• _Extract_:

══════

Devon Sawa..... Alex Browning
Ali Larter..... Clear Rivers
Kerr Smith..... Carter Horton
Kristen Cloke..... Valerie Lewton
Daniel Roebuck..... Agent Weine
Chad E. Donella..... Tod Waggner
Seann William Scott..... Billy Hitchcock
Amanda Detmer..... Terry Chaney
I found myself forced to fill in a questionnaire
the other day, which at one point asked: "Are you offended by anything that
offends good taste?" I had to answer no. While I do usually take a highbrow
approach to things, there are no absolutes when it comes to possible emotional
reactions. Sometimes it's healthy to view things from a low down and dirty
point of view.
"Final Destination" proves my point.
It's not a great horror movie, nor a scary one, and it doesn't even try to
satirise its genre. It simply inspires its viewers to indulge lurid fascination
with violence. I usually find that repellent -- look at my scathing reviews
of "The Bone Collector", "Ravenous", "8mm" and "Urban Legend". What distinguishes
this film from those is how up-front it is about its morbidity; it's unashamed
Grand Guignol, rather than sick titillation pretending to be serious
drama.

══════

• _Tasks for this exercise_:
• 1. In the Final Destination review, which actor plays Alex Browning?
• 2. Using the reasons the Final Destination review gives, explain why the reviewer does not find this film repellent the way he found "The Bone Collector" or "8mm".
• 3. Write the next part of the Final Destination review, picking up after its final sentence.

══════

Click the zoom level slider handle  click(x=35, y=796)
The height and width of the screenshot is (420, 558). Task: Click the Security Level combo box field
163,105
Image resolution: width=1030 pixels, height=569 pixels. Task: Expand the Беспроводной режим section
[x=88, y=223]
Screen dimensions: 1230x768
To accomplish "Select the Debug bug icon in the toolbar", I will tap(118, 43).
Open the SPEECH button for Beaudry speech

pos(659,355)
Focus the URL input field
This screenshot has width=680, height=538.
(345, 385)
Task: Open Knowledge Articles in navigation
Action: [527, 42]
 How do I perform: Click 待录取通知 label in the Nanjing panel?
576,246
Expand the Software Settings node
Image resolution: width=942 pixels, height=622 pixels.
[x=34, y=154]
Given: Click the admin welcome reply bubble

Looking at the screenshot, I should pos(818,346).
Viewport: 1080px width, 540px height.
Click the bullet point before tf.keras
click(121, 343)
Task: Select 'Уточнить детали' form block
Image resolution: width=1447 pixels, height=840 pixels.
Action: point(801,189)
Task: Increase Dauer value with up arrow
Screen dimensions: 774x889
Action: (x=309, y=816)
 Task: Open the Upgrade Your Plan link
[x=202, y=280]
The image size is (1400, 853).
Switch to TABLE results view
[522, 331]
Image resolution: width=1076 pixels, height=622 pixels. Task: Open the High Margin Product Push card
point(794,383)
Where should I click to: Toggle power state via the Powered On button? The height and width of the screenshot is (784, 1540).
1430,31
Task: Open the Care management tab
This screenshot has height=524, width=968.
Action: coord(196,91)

══════

• _Final answers_:
• 1. Devon Sawa plays Alex Browning.

• 2. The reviewer says this film is up-front about its morbidity. It is unashamed Grand Guignol rather than sick titillation pretending to be serious drama, and that sets it apart from the films he reviewed scathingly.

• 3.
The story begins when a group of forty high-school
students board a plane for Paris. One of them, Alex (Devon Sawa), has a vivid
premonition of the aircraft exploding into flames after take-off. He freaks
out trying to warn people, and in the ensuing commotion gets thrown off the
plane, along with a teacher (Kristen Cloke) and five other students (Ali
Larter, Kerr Smith, Chad E. Donella, Seann William Scott, Amanda Detmer).
From the airport this group see that Alex was right -- the plane blows up
before their eyes.
Are the survivors lucky? Well, no, because they
soon start dying off anyway, and in a speech full of hammed-up grimacing
and portentous groaning, a strange mortician named Bloodworth (Tony Todd)
offers them an interesting theory as to why: In cheating death by getting
off the plane, they've gone against the Grim Reaper's plan, and the creature
is now stalking them to make up for it. All our heroes have to do is figure
out the nature of this plan, and how to cheat it again. Ah, no
problem.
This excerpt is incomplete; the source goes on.